The sorption data for the investigated biosorbent showed a good fit with the Freundlich isotherm model and it had a better fit than the Langmuir isotherm model (0.987). It should be mentioned that both the Langmuir and Freundlich isotherms have good conformity. Figure 4 and Figure 6 show the Langmuir isotherm model and the Freundlich isotherm model, respectively, for sorption of Cu(II) ions onto these investigated biosorbents.
It was found that the adsorption capacity of modified corn stalk increased from 20.8 mg/g to 25 mg/g by using modified tomato waste as an adding biosorbent.
Furthermore, Cu(II) was favorably biosorbed by MCS/MTW mixture due to n value obtained from the Freundlich isotherm which was higher than 1.0   .

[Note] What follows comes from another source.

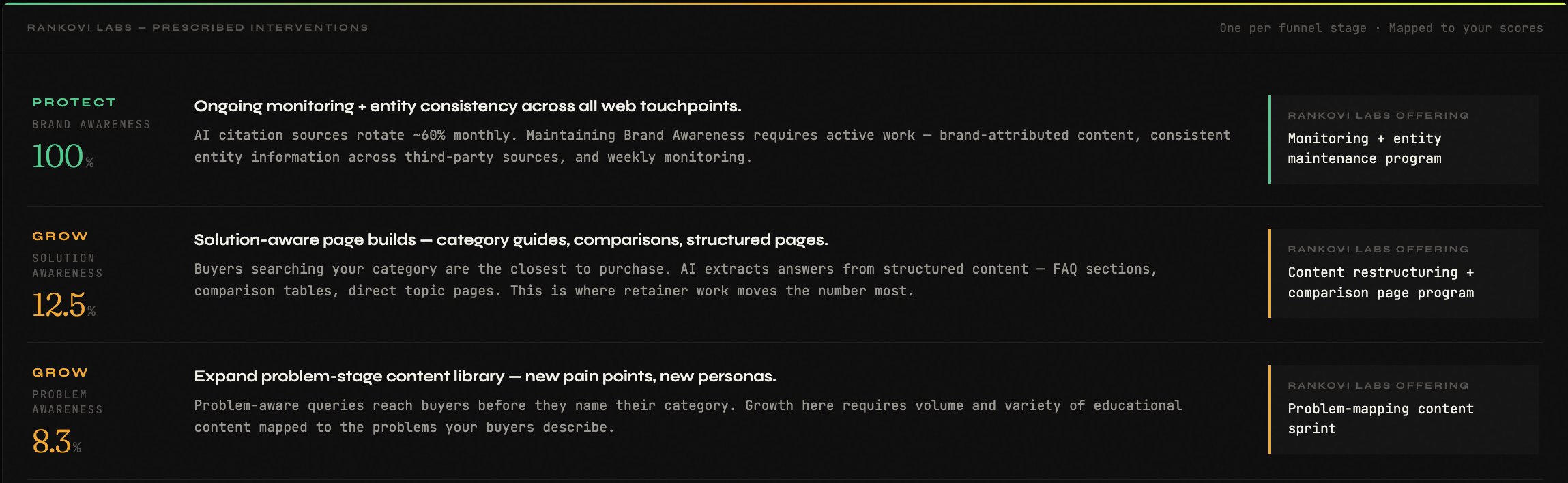The height and width of the screenshot is (483, 1568).
Task: Click the 'Problem-aware queries reach buyers' description
Action: click(x=688, y=416)
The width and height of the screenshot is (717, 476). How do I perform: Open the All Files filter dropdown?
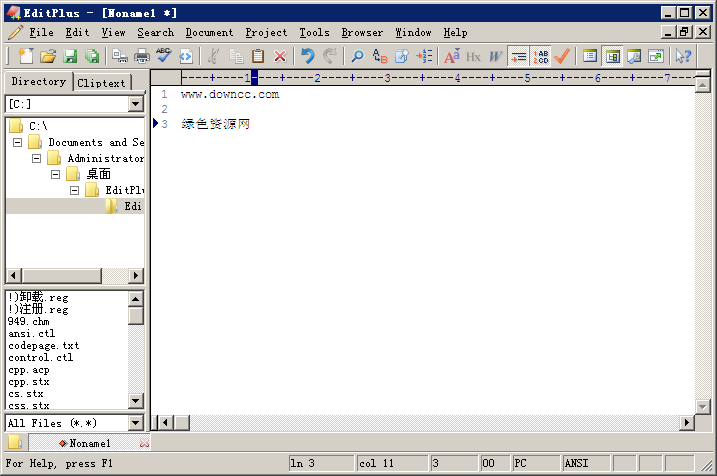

Figure 4. Langmuir isotherm model of Copper(II) biosorption onto equal portions of MCS/ MWT mixture particle.
Figure 5. Effect of Cu(II) initial concentration on dimensionless separation factor RL.
Figure 6. Freundlich isotherm of model of Copper(II) biosorption onto equal portions of MCS/MWT mixture particle.
3.5. Kinetic Studies
Sorption kinetic studies were conducted by adding 1 g of MCS/MTW mixture to 100 ml of Cu(II) solution with initial concentrations of 25, 50 and 100 mg/l and initial pH of 6. The solution was poured into a flask and placed in a shaking incubator at a speed of 220 rpm to measure the adsorption of MCS/MTW mixture at different time intervals at 298 K. The straight-line plots of log(qe − qt) against t and of t/qt against t were used to determine the rate constants and correlation coefficients for the first and second-order kinetic models, respectively (Figure 7 and Figure 8).

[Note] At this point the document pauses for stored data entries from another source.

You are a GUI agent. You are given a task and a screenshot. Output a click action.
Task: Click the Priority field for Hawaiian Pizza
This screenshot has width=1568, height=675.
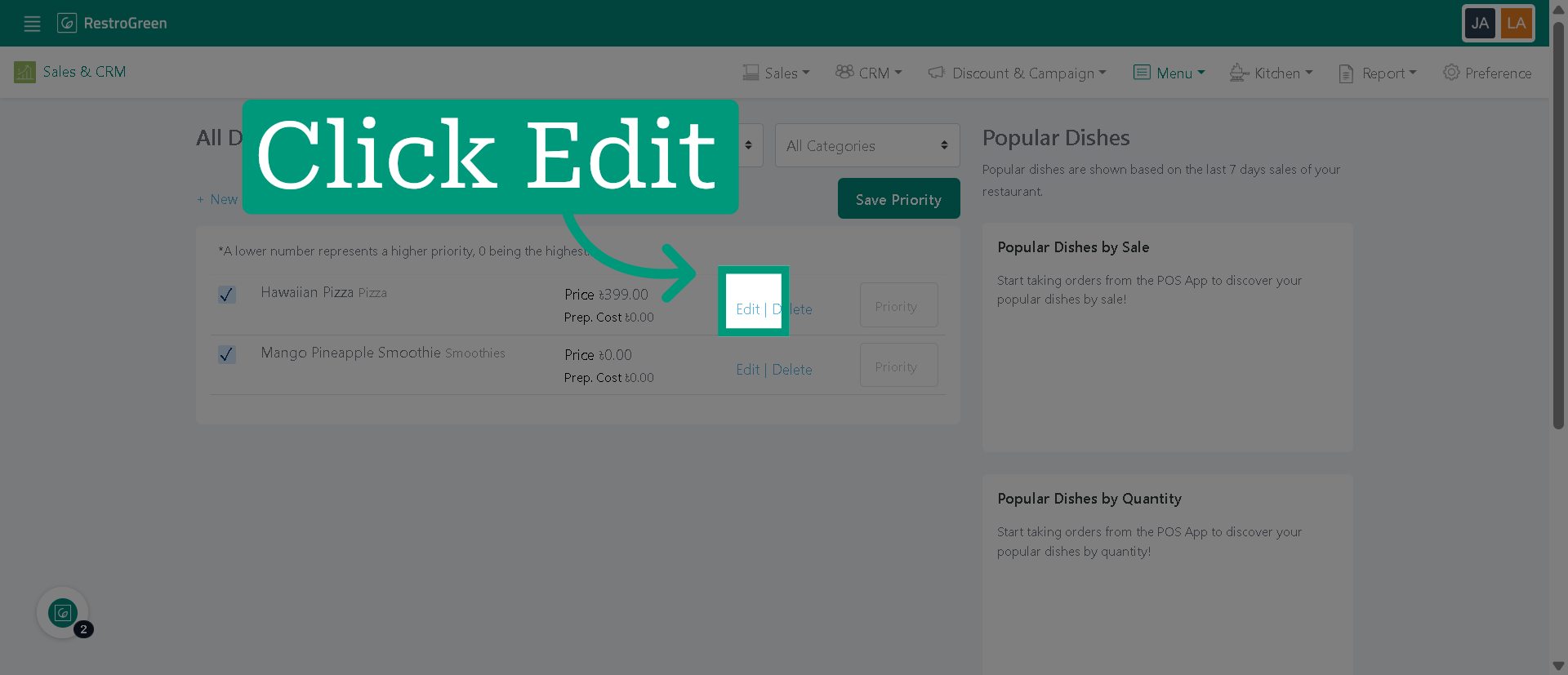point(898,305)
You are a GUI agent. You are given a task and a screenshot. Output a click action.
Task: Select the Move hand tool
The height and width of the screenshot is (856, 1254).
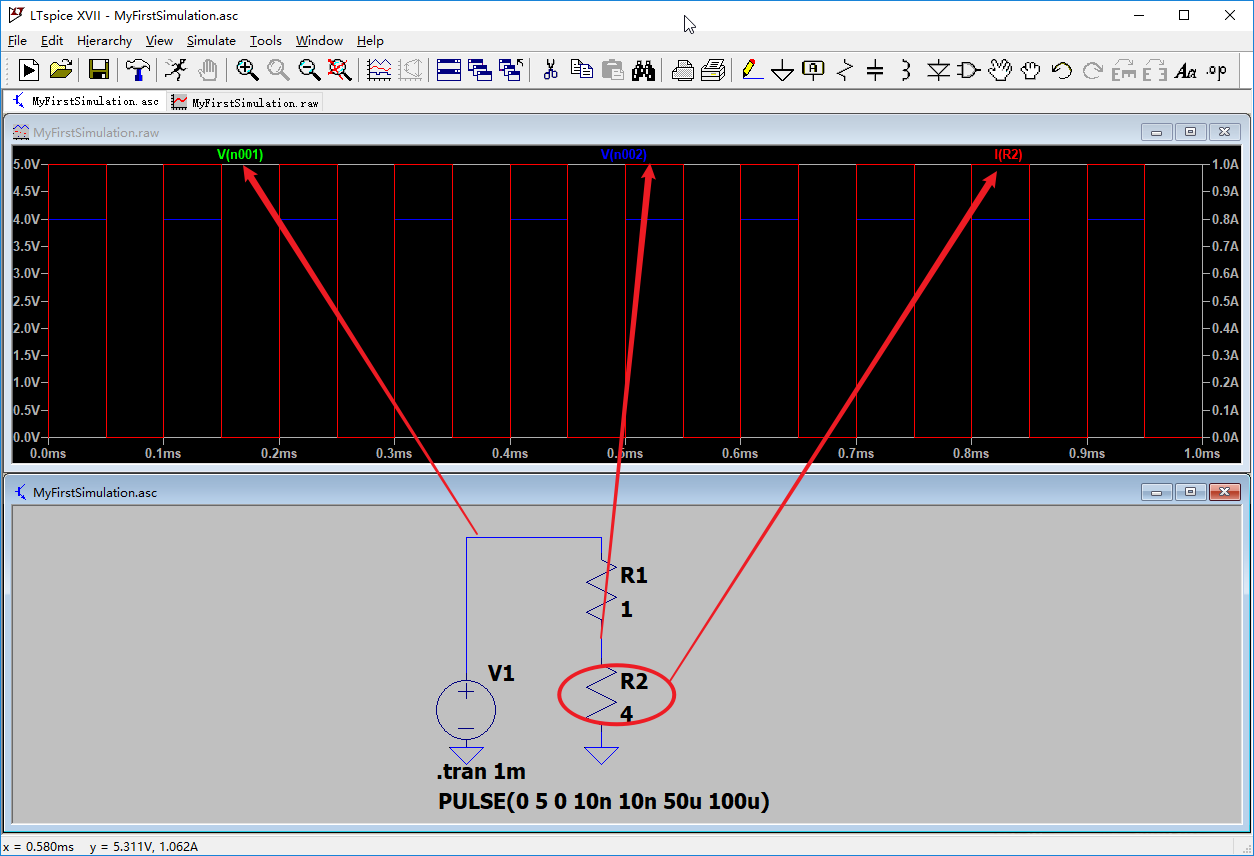point(1000,70)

As observed, the higher values R2 (correlation coefficient) are resulted in the pseudo- second-order model in all the initial concentrations over the entire region (Figure 8). The pseudo-second order model demonstrated the best fit. In addition, as shown in Table 1 the first-order model failed to provide a realistic estimate of qe. On the other hand, the calculated qe based on the second-order model is in good accordance with the experimental one. This result showed that chemisorptions mechanism most likely controlled the biosorption of Cu(II) onto MCS/MTW mixture  .
Figure 7. Pseudo-first order rate constants for adsorption of the Cu(II) ions onto equal portions of MCS/MWT mixture (pH = 6, M = 1 g, T = 298 K, V = 100 mL).
Figure 8. Pseudo-second order rate constants for adsorption of the Cu(II) ions onto equal portions of MCS/MWT mixture (pH = 6, M = 1 g, T = 298 K, V = 100 mL).
Table 1. Pseudo-first and second order rate constants for adsorption of Cu(II) ions onto equal portions of MCS/MWT mixture (pH = 6, M = 1 g, V = 100 mL and T = 298 K).
This study reveals that sorption experiments of the Cu(II) ions from aqueous solutions onto a mixture of corn stalk and tomato waste which were oxidized with nitric acid were used successfully. The sorption studies indicate that metal ion uptake was pH- dependent and maximum biosorption of Copper(II) ion was obtained 4.54 mg/g at pH = 6. It was clear that the adsorption capacity of modified corn stalk increased from 20.8 mg/g to 25 mg/g by using modified tomato waste as adding biosorbent. The adsorption process best followed the pseudo-second-order model, which is in agreement with chemical sorption being the rate-controlling step. The present study reveals that these cheap and easily available materials have the excellent adsorbing capability for copper removal from industrial effluents.
The authors would like to thank department of materials science and engineering at Shiraz University for providing laboratory facilities and Dr. M. A. Zare for providing atomic adsorption experiments.